### Problem details
Each of the entries should be retyped precisely as it appears.

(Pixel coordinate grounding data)

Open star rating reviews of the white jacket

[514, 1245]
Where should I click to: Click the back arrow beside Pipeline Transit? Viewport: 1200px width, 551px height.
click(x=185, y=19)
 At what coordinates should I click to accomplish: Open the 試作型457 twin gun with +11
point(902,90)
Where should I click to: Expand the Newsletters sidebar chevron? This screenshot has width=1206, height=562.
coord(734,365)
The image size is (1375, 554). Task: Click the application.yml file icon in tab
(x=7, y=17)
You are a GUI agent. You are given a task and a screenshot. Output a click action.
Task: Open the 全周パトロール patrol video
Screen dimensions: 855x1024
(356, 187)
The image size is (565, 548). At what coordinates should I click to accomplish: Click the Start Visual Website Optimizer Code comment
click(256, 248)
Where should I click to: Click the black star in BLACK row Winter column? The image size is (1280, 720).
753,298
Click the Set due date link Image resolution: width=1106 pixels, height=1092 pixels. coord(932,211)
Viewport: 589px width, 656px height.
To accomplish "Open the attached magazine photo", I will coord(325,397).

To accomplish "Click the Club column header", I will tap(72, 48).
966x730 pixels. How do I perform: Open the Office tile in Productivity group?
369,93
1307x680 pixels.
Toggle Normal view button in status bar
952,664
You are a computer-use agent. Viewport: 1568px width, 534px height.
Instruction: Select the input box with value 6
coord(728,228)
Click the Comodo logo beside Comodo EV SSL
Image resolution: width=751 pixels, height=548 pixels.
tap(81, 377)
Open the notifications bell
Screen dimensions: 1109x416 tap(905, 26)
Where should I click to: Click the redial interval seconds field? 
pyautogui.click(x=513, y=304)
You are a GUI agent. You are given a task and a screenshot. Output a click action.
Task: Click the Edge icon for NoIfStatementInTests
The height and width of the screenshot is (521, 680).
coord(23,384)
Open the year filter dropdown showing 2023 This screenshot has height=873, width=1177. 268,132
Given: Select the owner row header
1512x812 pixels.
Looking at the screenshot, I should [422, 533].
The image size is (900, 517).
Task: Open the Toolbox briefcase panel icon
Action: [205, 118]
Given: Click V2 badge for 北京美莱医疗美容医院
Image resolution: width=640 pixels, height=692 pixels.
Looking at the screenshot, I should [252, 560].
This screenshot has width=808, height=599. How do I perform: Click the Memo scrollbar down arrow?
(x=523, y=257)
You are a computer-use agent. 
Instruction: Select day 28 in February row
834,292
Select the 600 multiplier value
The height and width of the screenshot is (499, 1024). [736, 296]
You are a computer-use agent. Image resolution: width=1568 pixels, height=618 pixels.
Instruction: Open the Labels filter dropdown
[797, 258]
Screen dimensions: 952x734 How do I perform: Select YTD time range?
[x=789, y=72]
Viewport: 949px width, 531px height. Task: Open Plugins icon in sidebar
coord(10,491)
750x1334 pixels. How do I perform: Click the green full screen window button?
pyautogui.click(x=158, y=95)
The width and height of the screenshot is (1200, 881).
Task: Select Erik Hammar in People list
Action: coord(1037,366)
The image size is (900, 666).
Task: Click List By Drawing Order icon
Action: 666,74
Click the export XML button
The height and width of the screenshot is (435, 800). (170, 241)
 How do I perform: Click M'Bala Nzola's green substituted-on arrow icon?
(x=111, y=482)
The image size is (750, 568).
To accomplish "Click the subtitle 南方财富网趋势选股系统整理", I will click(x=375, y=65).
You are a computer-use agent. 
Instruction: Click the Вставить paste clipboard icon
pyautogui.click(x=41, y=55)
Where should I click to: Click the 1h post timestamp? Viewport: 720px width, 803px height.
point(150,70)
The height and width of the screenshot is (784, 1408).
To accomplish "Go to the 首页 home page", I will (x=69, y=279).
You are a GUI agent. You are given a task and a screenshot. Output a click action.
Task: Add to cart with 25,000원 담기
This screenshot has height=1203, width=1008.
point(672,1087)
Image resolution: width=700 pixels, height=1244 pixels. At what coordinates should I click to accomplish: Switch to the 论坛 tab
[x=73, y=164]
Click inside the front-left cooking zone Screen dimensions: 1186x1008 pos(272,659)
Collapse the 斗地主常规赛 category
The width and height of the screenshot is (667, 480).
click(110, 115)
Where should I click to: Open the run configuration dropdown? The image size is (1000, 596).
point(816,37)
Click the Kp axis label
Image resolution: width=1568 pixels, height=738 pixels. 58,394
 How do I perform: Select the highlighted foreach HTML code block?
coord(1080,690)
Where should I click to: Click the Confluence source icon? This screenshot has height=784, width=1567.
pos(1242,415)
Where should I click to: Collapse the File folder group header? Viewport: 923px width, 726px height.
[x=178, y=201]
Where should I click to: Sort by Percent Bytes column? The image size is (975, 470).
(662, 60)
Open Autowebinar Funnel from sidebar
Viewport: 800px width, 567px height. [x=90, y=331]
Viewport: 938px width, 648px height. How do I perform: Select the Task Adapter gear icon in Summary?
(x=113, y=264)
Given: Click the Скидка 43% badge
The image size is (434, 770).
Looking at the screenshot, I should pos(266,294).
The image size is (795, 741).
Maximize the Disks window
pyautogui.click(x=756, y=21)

### Reply to the exercise
Open star rating reviews of the white jacket

[514, 1245]
Where should I click to: Click the back arrow beside Pipeline Transit? Viewport: 1200px width, 551px height.
click(x=185, y=19)
 At what coordinates should I click to accomplish: Open the 試作型457 twin gun with +11
point(902,90)
Where should I click to: Expand the Newsletters sidebar chevron? This screenshot has width=1206, height=562.
coord(734,365)
The image size is (1375, 554). Task: Click the application.yml file icon in tab
(x=7, y=17)
You are a GUI agent. You are given a task and a screenshot. Output a click action.
Task: Open the 全周パトロール patrol video
Screen dimensions: 855x1024
(356, 187)
The image size is (565, 548). At what coordinates should I click to accomplish: Click the Start Visual Website Optimizer Code comment
click(256, 248)
Where should I click to: Click the black star in BLACK row Winter column? The image size is (1280, 720).
753,298
Click the Set due date link Image resolution: width=1106 pixels, height=1092 pixels. coord(932,211)
Viewport: 589px width, 656px height.
To accomplish "Open the attached magazine photo", I will coord(325,397).

To accomplish "Click the Club column header", I will tap(72, 48).
966x730 pixels. How do I perform: Open the Office tile in Productivity group?
369,93
1307x680 pixels.
Toggle Normal view button in status bar
952,664
You are a computer-use agent. Viewport: 1568px width, 534px height.
Instruction: Select the input box with value 6
coord(728,228)
Click the Comodo logo beside Comodo EV SSL
Image resolution: width=751 pixels, height=548 pixels.
tap(81, 377)
Open the notifications bell
Screen dimensions: 1109x416 tap(905, 26)
Where should I click to: Click the redial interval seconds field? 
pyautogui.click(x=513, y=304)
You are a GUI agent. You are given a task and a screenshot. Output a click action.
Task: Click the Edge icon for NoIfStatementInTests
The height and width of the screenshot is (521, 680).
coord(23,384)
Open the year filter dropdown showing 2023 This screenshot has height=873, width=1177. 268,132
Given: Select the owner row header
1512x812 pixels.
Looking at the screenshot, I should [422, 533].
The image size is (900, 517).
Task: Open the Toolbox briefcase panel icon
Action: [205, 118]
Given: Click V2 badge for 北京美莱医疗美容医院
Image resolution: width=640 pixels, height=692 pixels.
Looking at the screenshot, I should [252, 560].
This screenshot has width=808, height=599. How do I perform: Click the Memo scrollbar down arrow?
(x=523, y=257)
You are a computer-use agent. 
Instruction: Select day 28 in February row
834,292
Select the 600 multiplier value
The height and width of the screenshot is (499, 1024). [736, 296]
You are a computer-use agent. Image resolution: width=1568 pixels, height=618 pixels.
Instruction: Open the Labels filter dropdown
[797, 258]
Screen dimensions: 952x734 How do I perform: Select YTD time range?
[x=789, y=72]
Viewport: 949px width, 531px height. Task: Open Plugins icon in sidebar
coord(10,491)
750x1334 pixels. How do I perform: Click the green full screen window button?
pyautogui.click(x=158, y=95)
The width and height of the screenshot is (1200, 881).
Task: Select Erik Hammar in People list
Action: coord(1037,366)
The image size is (900, 666).
Task: Click List By Drawing Order icon
Action: 666,74
Click the export XML button
The height and width of the screenshot is (435, 800). (170, 241)
 How do I perform: Click M'Bala Nzola's green substituted-on arrow icon?
(x=111, y=482)
The image size is (750, 568).
To accomplish "Click the subtitle 南方财富网趋势选股系统整理", I will click(x=375, y=65).
You are a computer-use agent. 
Instruction: Click the Вставить paste clipboard icon
pyautogui.click(x=41, y=55)
Where should I click to: Click the 1h post timestamp? Viewport: 720px width, 803px height.
point(150,70)
The height and width of the screenshot is (784, 1408).
To accomplish "Go to the 首页 home page", I will (x=69, y=279).
You are a GUI agent. You are given a task and a screenshot. Output a click action.
Task: Add to cart with 25,000원 담기
This screenshot has height=1203, width=1008.
point(672,1087)
Image resolution: width=700 pixels, height=1244 pixels. At what coordinates should I click to accomplish: Switch to the 论坛 tab
[x=73, y=164]
Click inside the front-left cooking zone Screen dimensions: 1186x1008 pos(272,659)
Collapse the 斗地主常规赛 category
The width and height of the screenshot is (667, 480).
click(110, 115)
Where should I click to: Open the run configuration dropdown? The image size is (1000, 596).
point(816,37)
Click the Kp axis label
Image resolution: width=1568 pixels, height=738 pixels. 58,394
 How do I perform: Select the highlighted foreach HTML code block?
coord(1080,690)
Where should I click to: Click the Confluence source icon? This screenshot has height=784, width=1567.
pos(1242,415)
Where should I click to: Collapse the File folder group header? Viewport: 923px width, 726px height.
[x=178, y=201]
Where should I click to: Sort by Percent Bytes column? The image size is (975, 470).
(662, 60)
Open Autowebinar Funnel from sidebar
Viewport: 800px width, 567px height. [x=90, y=331]
Viewport: 938px width, 648px height. How do I perform: Select the Task Adapter gear icon in Summary?
(x=113, y=264)
Given: Click the Скидка 43% badge
The image size is (434, 770).
Looking at the screenshot, I should pos(266,294).
The image size is (795, 741).
Maximize the Disks window
pyautogui.click(x=756, y=21)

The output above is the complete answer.